One of the ways that you can tell the economy and the markets are in a transition phase is that the commentary is inconsistent and contradictory. Earlier this week, we here at the Buzz on Business reported on a dour and pessimistic report from JP Morgan that predicted doom and gloom and 4200 on the S+P 500 in 2024.

Today, we saw a report, although it came out earlier this week, from an equally credible source predicting 5500 on the S+P sometime in the New Year.

I had everyone here at the Ministry of Truth look into this, and we found ten predictions, all from credible banks, everyone a household name. The predictions were a perfect bell curve with the mean right about where we are now. No change. They were random.

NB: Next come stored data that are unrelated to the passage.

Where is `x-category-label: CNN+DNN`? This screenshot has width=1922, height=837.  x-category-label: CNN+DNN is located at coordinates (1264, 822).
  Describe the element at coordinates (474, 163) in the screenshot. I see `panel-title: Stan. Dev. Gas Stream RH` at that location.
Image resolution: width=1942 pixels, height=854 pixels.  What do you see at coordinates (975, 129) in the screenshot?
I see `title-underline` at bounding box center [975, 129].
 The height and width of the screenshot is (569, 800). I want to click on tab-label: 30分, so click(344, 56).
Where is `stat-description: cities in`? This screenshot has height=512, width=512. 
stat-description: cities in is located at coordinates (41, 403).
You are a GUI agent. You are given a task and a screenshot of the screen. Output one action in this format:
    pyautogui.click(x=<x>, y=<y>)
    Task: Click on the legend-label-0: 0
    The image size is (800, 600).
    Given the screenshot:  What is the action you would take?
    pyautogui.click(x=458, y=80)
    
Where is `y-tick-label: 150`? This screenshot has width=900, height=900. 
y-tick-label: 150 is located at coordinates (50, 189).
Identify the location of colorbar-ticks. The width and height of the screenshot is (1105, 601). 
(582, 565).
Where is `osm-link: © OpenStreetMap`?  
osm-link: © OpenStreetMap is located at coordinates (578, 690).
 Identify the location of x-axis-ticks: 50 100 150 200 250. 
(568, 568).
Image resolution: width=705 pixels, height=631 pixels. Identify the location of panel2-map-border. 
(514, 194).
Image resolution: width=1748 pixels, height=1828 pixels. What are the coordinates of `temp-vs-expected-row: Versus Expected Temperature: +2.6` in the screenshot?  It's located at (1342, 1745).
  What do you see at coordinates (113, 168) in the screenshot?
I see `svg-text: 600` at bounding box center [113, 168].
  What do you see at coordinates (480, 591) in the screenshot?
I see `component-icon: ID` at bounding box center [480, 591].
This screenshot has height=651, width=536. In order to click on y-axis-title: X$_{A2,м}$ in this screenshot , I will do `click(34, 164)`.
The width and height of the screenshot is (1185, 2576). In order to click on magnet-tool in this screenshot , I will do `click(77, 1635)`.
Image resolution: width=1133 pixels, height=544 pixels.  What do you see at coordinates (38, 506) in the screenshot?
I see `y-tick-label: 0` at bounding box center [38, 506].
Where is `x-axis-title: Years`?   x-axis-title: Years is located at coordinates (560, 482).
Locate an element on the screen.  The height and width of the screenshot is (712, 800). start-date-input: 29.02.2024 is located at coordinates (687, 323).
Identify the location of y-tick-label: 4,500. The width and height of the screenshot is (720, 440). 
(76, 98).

In our opinion, these predictions are worse than worthless. They fill the logical space between random noise and a fussy infant on a nine-hour flight. I am absolutely serious when I say that the banks and brokerage houses that hope to earn your trust and the trust of the investing public and yet issue this nonsense should be ashamed.

Early in my career, I had a colleague who had worked for one of those big banks, and when I complained about this kind of thing to him once, back in the day, he explained to me how big clients and insiders—how he—used reports like these, to turn a profit. We love profits here at the Buzz on Business but stand by our complaint about any predictions of this kind. We think that if you care about your profits, you should ignore them and most of what passes for business news.

A Bold Prediction: Dow Jones to Break 145,000 by 2043?

But we will break our rule and make a prediction here on this podcast. The Dow Jones Industrial Average, which stands today at 36,054, will crack 145,000 in 2043. Please write it down!